The correct answer is that she lies pathologically. Ethnic Heritage, Oppression as Mom, etc etc.
— Kevin McCullough (@KMCRadio) January 16, 2020
A woman who famously lied about her heritage, her grandparents, her parents, her employers, her kids, and even her recipes would never fabricate an unbelievable story about her political opponent weeks before an election. https://t.co/8fYJJ04YEu
— Sean Davis (@seanmdav) January 16, 2020
I think we’re clear about what we’re talking about here, but just in case you’re recently tuning into this, a bit of an explainer.
Warren lied about being a Native American for years and then tried to transmute those lies into truths by taking a genetic test that proved she was as little as 1/1,024th Native American.
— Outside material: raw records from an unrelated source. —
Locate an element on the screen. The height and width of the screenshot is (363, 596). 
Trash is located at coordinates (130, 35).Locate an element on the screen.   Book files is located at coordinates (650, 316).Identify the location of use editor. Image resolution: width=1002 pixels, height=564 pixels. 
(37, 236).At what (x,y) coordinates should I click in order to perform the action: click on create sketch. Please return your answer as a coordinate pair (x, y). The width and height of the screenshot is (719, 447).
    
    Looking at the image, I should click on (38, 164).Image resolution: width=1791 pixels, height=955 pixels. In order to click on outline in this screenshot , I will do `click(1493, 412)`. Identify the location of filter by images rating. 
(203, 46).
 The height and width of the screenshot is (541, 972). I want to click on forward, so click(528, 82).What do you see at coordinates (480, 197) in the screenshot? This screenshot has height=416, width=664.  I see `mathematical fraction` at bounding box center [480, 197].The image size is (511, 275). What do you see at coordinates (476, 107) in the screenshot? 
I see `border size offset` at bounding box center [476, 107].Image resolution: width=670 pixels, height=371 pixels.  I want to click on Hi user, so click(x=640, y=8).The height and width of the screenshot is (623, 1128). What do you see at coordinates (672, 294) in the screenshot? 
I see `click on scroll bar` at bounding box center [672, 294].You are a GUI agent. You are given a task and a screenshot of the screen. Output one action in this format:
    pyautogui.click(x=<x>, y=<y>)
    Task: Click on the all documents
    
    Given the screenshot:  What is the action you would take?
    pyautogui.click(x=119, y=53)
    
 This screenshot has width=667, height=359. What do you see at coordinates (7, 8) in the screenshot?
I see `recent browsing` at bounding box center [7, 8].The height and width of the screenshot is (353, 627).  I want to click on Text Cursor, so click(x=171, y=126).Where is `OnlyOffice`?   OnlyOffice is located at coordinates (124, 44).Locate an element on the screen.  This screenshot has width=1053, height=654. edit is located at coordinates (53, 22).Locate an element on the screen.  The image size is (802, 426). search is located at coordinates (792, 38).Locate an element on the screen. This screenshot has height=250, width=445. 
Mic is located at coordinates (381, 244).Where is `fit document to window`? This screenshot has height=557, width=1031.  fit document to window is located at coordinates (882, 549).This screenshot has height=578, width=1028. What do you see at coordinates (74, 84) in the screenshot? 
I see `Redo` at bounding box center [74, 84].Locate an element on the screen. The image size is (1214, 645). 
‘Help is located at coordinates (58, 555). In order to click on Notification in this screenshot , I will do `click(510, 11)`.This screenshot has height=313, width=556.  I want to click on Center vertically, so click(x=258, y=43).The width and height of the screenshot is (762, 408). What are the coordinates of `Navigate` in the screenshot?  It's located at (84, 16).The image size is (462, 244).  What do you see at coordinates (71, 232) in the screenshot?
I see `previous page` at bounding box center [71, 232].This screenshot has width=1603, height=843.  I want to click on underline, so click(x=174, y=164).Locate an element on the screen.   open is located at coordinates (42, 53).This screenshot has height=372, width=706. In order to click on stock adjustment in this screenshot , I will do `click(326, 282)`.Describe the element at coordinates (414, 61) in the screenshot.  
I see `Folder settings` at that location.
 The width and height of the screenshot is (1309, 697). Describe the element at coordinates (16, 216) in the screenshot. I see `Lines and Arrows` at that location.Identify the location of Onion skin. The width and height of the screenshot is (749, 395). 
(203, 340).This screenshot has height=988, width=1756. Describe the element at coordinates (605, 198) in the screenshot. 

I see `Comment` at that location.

She lied about how important this was for her career trajectory, given that this self-identification came at a time when academia was starved to diversify their faculty; Warren was prominently listed as a “minority” by both the University of Pennsylvania and Harvard University during her time working at those schools.
She sent her child to private school back in Texas in the 1980s and then lied about it when someone confronted her, given the fact that Warren’s education plan would choke off funding for alternatives to public schools.
She lied about being fired for being visibly pregnant when it turns out she resigned the job on her own accord.
She even lied about where her “family recipe” for a Native American cookbook came from, with the recipe she submitted to “Pow Wow Chow” being virtually identical to the work of French chef Pierre Franey. (Perhaps he was Cherokee?)
It’s sort of unbelievable that Haberman, The Times’ White House correspondent, needs to be reminded of the fact Elizabeth Warren is a liar.
Why on earth would she stop lying now.
And, perhaps more importantly, why should anyone start believing a white woman who claimed to be a Native American?